Review: Polar Balance is a great smartscale for Polar fans

Polar's first smartscale is a polished and perfectly serviceable product, but a few peculiar design decisions keep it from maximizing its potential, making it mostly of interest to people already in the Polar ecosystem.




The Balance certainly makes a good impression coming out of the box. Available in black or white, it uses a sleek, minimalist design, with a glassy surface interrupted only by the Polar logo and an easily legible LCD display. Although we worry that the surface could be prone to smudges or even cracks if it's abused, it seems durable enough, and the Balance is such attractive hardware that it elevates the look of any bathroom.

The scale is powered by three AAA batteries, which should last up to 12 months with daily weigh-ins. Weight is measured in either pounds or kilograms, and up to 10 different people can be recognized.




Immediately, one limiting factor of the scale is that its "smart" functions are enabled through sync with Bluetooth devices, rather than a Wi-Fi connection. The latter tends to be faster and more reliable, and could theoretically allow the Balance to stand alone, pushing data directly to the Web.

On the other hand, users can pair the device not just to a phone, but to one of several Polar fitness trackers including the Loop series: the A360, the M400, and the V800. This makes it possible to sync weight without having a phone handy, though ultimately you'll still want to transfer that data to a phone or computer.

People without a Polar wristband are dependent on the company's Flow mobile app. Here the sync process is a little awkward —requiring you to go into a submenu, and time when you step on the scale with when you tap on a measurement icon —but it's forgiving and eventually becomes second-nature. The only significant problem we found is that if you go this route, you can break the scale's pairing with a Polar band.

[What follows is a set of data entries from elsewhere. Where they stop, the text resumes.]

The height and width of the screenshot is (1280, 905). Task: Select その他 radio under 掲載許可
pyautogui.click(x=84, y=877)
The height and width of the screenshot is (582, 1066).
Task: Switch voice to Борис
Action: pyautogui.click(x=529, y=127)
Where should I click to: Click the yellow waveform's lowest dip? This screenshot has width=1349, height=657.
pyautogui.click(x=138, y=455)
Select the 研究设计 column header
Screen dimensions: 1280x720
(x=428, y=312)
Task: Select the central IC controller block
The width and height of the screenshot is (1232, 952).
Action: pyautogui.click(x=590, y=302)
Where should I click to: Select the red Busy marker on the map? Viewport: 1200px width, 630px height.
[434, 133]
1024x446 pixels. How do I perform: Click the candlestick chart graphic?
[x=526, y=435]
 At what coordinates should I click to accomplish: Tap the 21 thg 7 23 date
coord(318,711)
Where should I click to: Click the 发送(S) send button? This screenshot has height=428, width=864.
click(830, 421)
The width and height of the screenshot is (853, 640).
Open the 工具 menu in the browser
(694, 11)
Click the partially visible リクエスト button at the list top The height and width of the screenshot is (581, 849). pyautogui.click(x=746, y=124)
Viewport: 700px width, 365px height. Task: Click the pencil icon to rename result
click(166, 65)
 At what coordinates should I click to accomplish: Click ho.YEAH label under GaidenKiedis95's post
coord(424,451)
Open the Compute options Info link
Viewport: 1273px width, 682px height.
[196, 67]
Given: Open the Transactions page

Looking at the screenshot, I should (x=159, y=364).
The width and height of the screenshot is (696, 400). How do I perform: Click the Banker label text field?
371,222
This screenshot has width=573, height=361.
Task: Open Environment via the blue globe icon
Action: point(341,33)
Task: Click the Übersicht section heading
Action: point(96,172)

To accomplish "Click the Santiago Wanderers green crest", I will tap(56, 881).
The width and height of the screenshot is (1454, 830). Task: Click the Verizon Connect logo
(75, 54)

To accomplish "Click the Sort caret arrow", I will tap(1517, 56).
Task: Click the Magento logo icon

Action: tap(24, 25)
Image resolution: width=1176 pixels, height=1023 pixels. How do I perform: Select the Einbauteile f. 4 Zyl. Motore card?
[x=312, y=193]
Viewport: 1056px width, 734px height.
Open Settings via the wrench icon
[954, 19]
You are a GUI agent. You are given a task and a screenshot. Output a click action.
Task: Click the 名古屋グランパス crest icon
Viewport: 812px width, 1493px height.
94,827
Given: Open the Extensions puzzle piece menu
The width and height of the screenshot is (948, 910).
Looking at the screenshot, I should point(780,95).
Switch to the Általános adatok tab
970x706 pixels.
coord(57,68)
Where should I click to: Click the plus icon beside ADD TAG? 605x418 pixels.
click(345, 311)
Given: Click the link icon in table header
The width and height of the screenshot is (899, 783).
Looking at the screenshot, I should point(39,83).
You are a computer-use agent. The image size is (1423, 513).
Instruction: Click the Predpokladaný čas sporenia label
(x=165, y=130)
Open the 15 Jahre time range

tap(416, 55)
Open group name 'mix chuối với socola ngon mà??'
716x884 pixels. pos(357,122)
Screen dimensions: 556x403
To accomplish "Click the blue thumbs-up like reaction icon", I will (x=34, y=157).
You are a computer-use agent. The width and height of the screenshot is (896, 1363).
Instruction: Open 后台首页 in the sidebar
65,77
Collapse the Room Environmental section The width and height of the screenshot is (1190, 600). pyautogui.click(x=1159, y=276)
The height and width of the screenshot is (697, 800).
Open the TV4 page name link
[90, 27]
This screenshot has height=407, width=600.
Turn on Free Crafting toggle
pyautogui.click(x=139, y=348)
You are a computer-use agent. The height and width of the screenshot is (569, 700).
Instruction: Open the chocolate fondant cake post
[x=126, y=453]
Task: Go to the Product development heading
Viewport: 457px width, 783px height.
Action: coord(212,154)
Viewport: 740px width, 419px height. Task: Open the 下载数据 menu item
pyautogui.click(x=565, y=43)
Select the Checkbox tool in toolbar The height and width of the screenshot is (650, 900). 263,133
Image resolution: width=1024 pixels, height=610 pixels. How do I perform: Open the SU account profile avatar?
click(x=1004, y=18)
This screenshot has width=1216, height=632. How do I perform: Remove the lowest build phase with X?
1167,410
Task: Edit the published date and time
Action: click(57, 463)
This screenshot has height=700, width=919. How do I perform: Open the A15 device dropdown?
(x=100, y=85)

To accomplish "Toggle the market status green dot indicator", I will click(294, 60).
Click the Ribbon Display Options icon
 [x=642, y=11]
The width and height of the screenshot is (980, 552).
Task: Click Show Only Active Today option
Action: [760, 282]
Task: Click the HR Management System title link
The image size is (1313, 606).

The app —partly mirrored on the Web —is actually one of the most interesting elements of the Balance package. Its interface not only graphs weight trends and BMI, but offers a quick glimpse at the rate of progress, indicating whether your weight is changing rapidly enough and by how many calories you need to adjust. On that note, it should be mentioned that Polar assumes you're trying to lose weight, rather than intentionally put it on. Weightlifters or chronically underweight people may be annoyed by this, although it shouldn't be any serious obstacle to them.

Unlike some fitness apps, Flow will also offer specific recommendations on how to reach a weight loss goal, for instance displaying the calorie impact of cutting certain foods from a diet, or suggesting how long to run or walk.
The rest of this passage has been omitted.